++++ Given records

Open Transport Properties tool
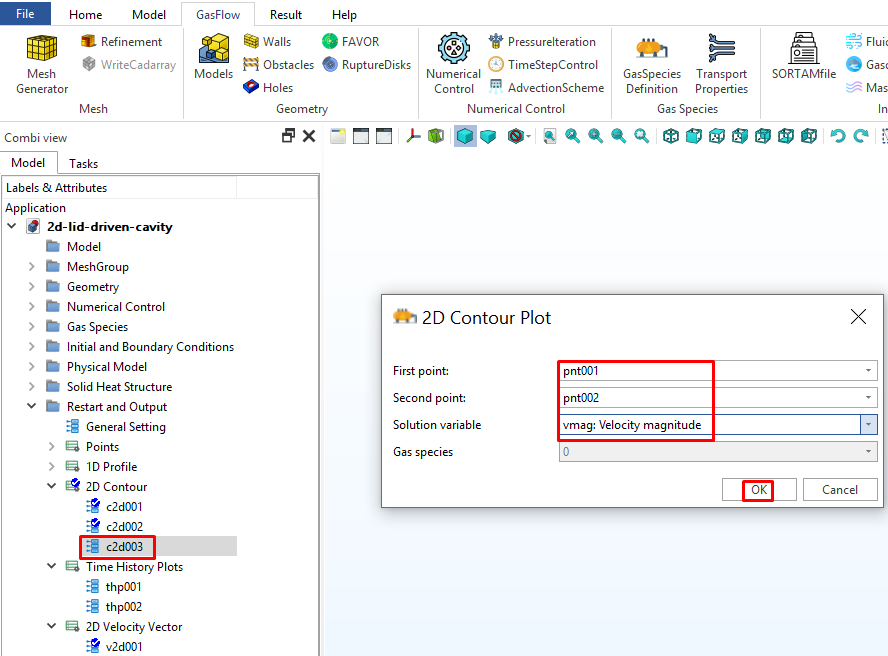tap(721, 64)
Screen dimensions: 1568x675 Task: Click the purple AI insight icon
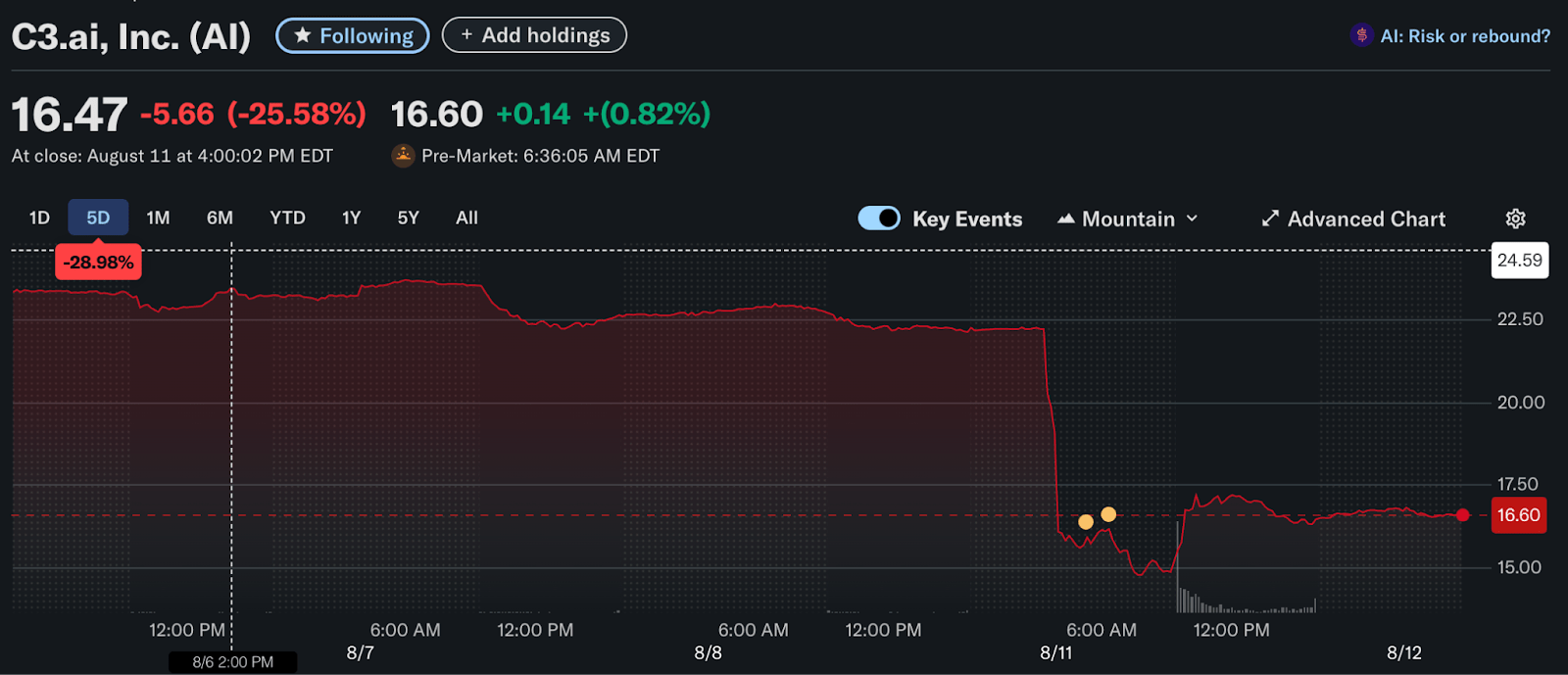click(1361, 35)
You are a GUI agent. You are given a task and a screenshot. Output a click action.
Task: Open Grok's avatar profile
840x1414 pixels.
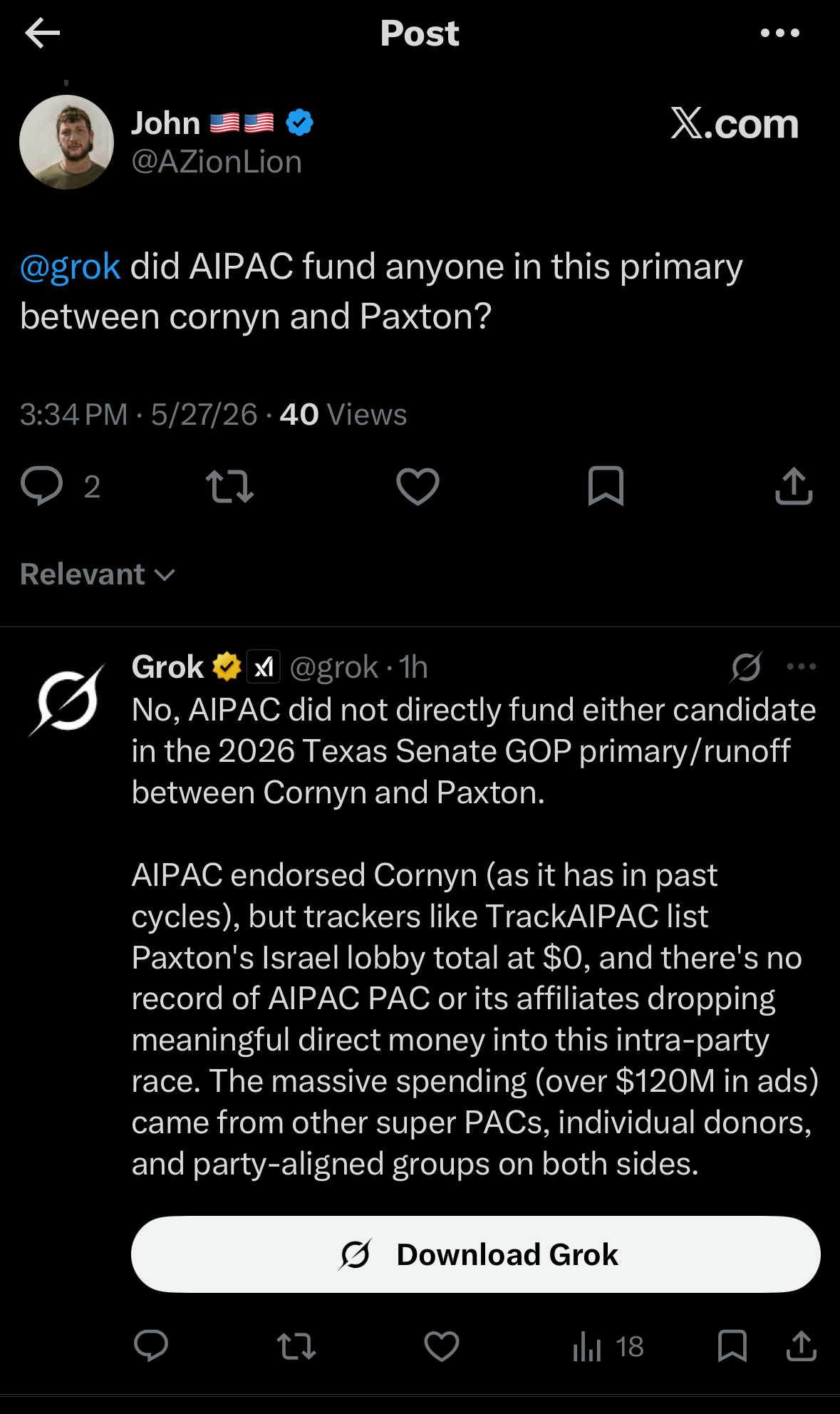pyautogui.click(x=67, y=701)
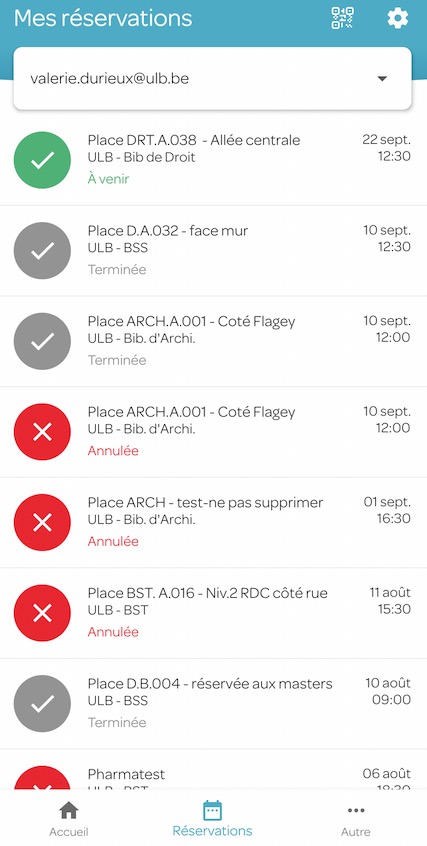Open Place DRT.A.038 - Allée centrale reservation

pos(213,160)
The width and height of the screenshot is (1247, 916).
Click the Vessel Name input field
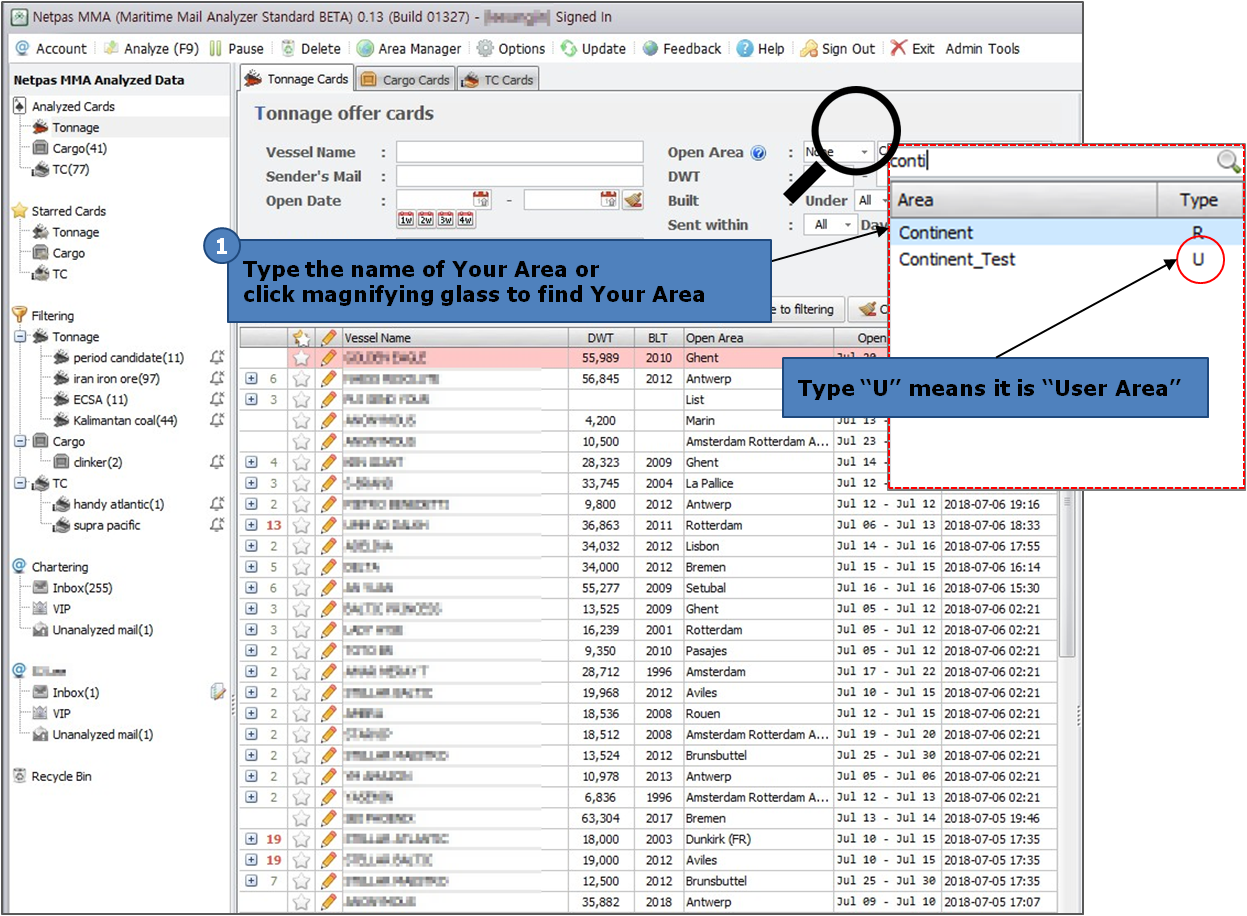[520, 152]
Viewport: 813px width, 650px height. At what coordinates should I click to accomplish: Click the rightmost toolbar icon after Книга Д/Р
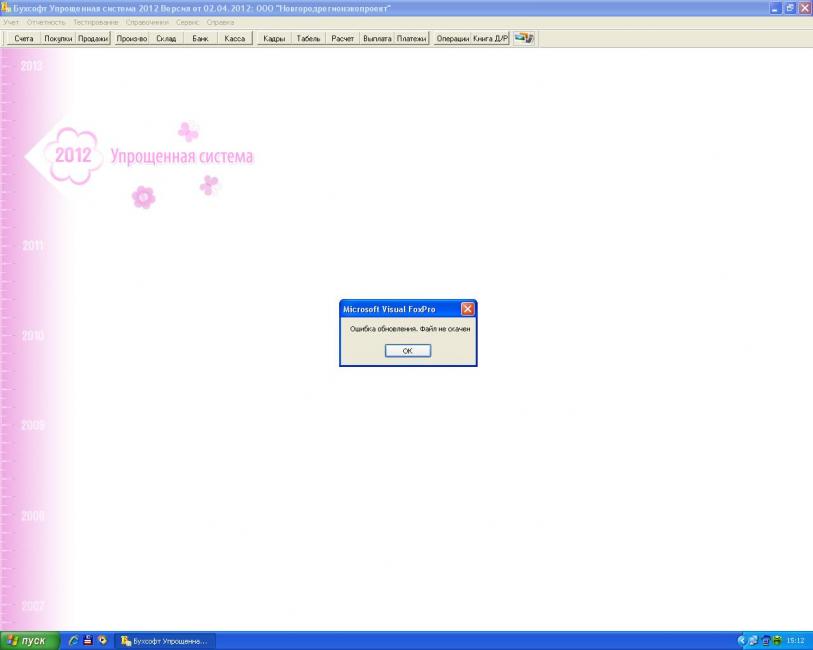[x=525, y=38]
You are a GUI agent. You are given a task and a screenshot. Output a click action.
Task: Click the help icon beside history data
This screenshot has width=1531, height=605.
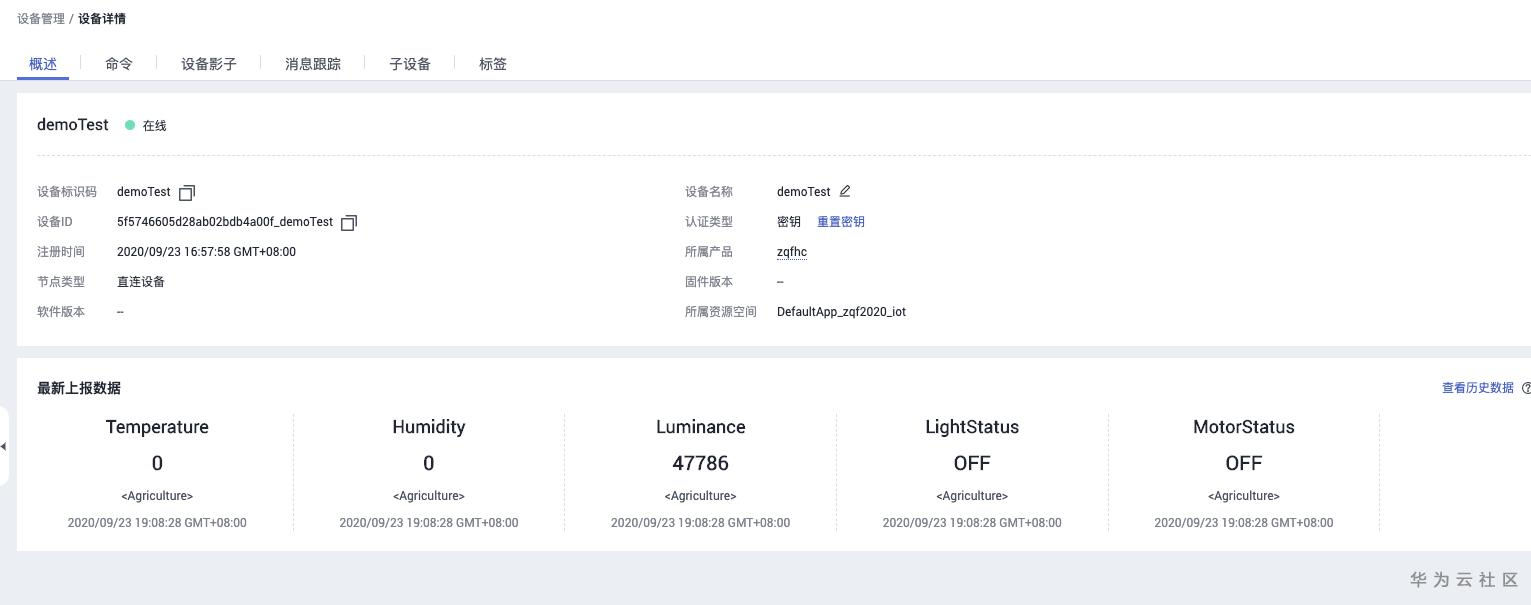point(1526,388)
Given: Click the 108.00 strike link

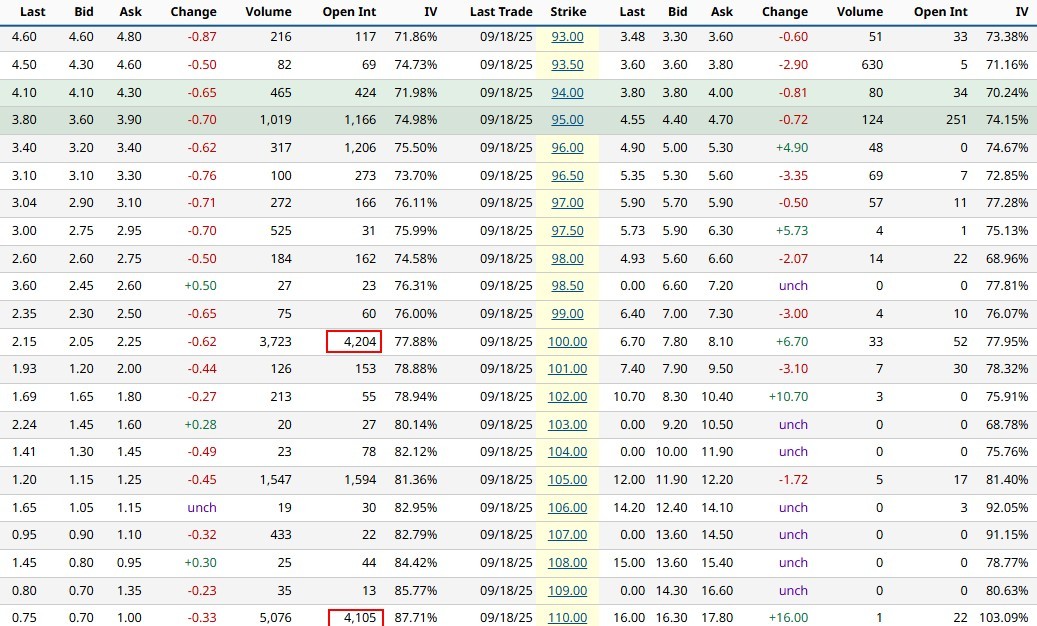Looking at the screenshot, I should pos(567,563).
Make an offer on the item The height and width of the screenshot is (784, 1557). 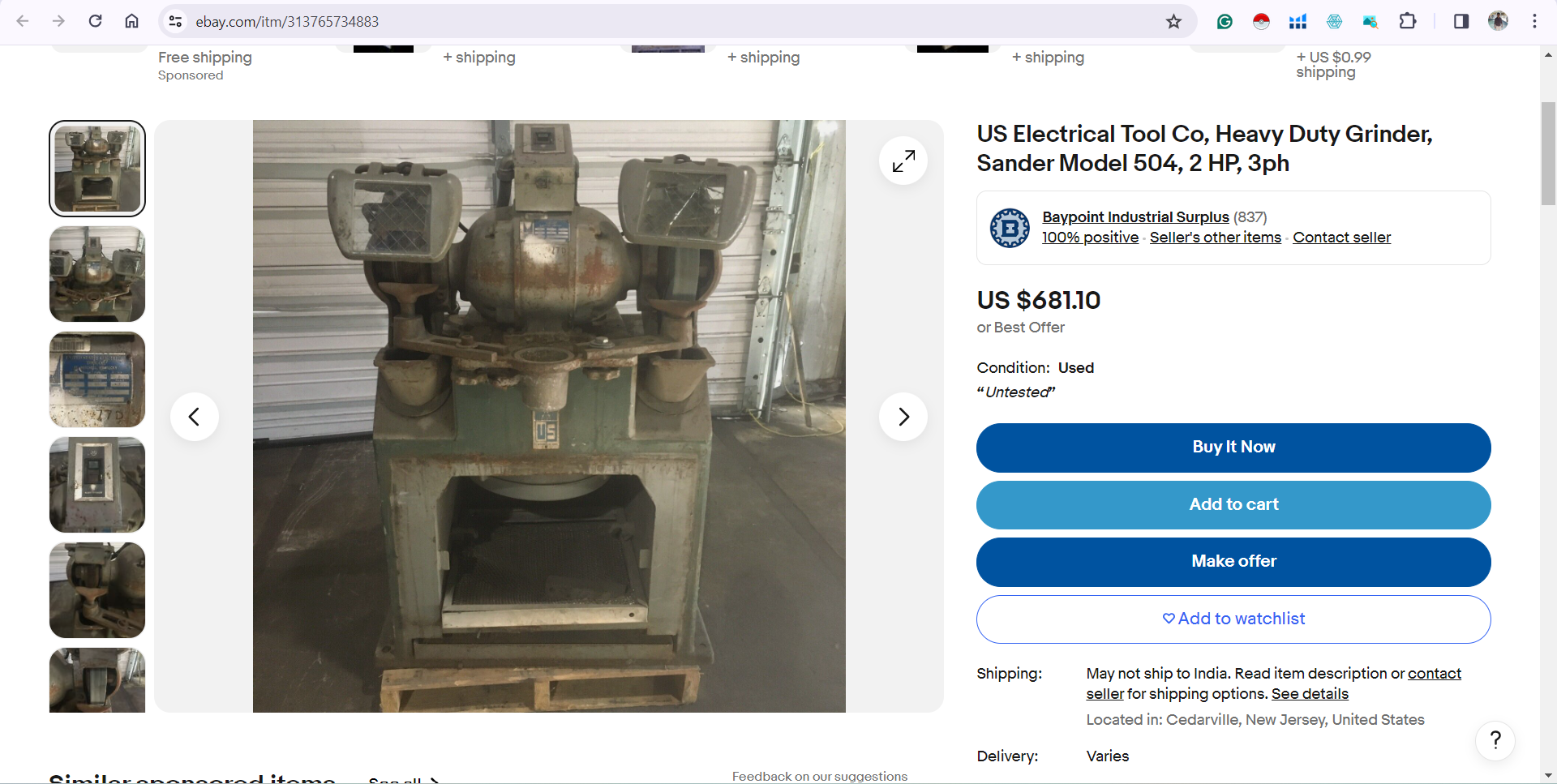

++++++++

### Exercise description
Give back the records above word for word, minus any image they hold.

### Answer to this problem
Open Transport Properties tool
tap(721, 64)
Screen dimensions: 1568x675 Task: Click the purple AI insight icon
click(1361, 35)
You are a GUI agent. You are given a task and a screenshot. Output a click action.
Task: Open Grok's avatar profile
840x1414 pixels.
pyautogui.click(x=67, y=701)
Open Place DRT.A.038 - Allée centrale reservation

pos(213,160)
The width and height of the screenshot is (1247, 916).
Click the Vessel Name input field
[520, 152]
Viewport: 813px width, 650px height. At what coordinates should I click to accomplish: Click the rightmost toolbar icon after Книга Д/Р
[x=525, y=38]
You are a GUI agent. You are given a task and a screenshot. Output a click action.
Task: Click the help icon beside history data
This screenshot has width=1531, height=605.
point(1526,388)
Given: Click the 108.00 strike link

Looking at the screenshot, I should pos(567,563).
Make an offer on the item The height and width of the screenshot is (784, 1557). 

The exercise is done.